Today, developer productivity is a critical concern for businesses amid
the backdrop of fiscal tightening and transformational technologies such as
AI. In addition, developer experience and platform engineering are garnering
increased attention as enterprises look beyond Agile and DevOps
transformation. What all these concerns share is a reliance on measurement
to help guide decisions and track progress. And for this, qualitative
measurement is key.
Note: when we say “developer productivity”, we mean the degree to which
developers’ can do their work in a frictionless manner – not the individual
performance of developers. Some organizations find “developer productivity”

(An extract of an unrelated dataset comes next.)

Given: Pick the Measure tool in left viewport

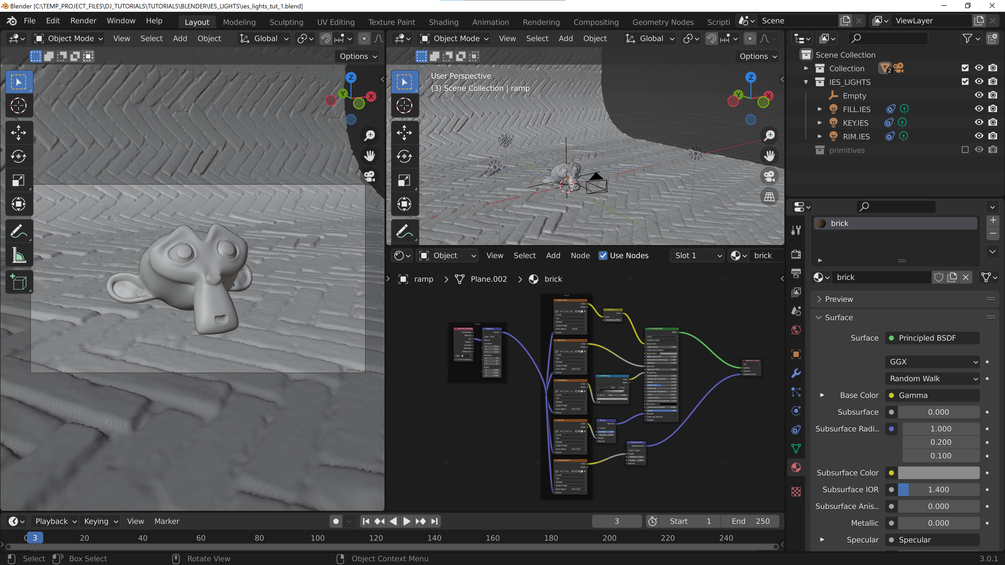Looking at the screenshot, I should tap(18, 256).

to be a problematic term because of the way it can be misinterpreted by
developers. We recommend that organizations use the term “developer
experience,” which has more positive connotations for developers.
What is a qualitative metric?
We define a qualitative metric as a measurement comprised of data
provided by humans. This is a practical definition – we haven’t found a
singular definition within the social sciences, and the alternative
definitions we’ve seen have flaws that we discuss later in this
section.
Figure 1: Qualitative metrics are measurements derived from humans
The definition of the word “metric” is unambiguous. The term
“qualitative,” however, has no authoritative definition as noted in the
2019 journal paper What is Qualitative in
Qualitative Research:
There are many definitions of qualitative research, but if we look for
a definition that addresses its distinctive feature of being
“qualitative,” the literature across the broad field of social science is
meager. The main reason behind this article lies in the paradox, which, to
put it bluntly, is that researchers act as if they know what it is, but
they cannot formulate a coherent definition.
An alternate definition we’ve heard is that qualitative metrics measure
quality, while quantitative metrics measure quantity. We’ve found this
definition problematic for two reasons: first, the term “qualitative
metric” includes the term metric, which implies that the output is a
quantity (i.e., a measurement). Second, quality is typically measured
through ordinal scales that are translated into numerical values and
scores – which again, contradicts the definition.
Another argument we have heard is that the output of sentiment analysis
is quantitative because the analysis results in numbers. While we agree
that the data resulting from sentiment analysis is quantitative, based on
our original definition this is still a qualitative metric (i.e., a quantity
produced qualitatively) unless one were to take the position that
“qualitative metric” is altogether an oxymoron.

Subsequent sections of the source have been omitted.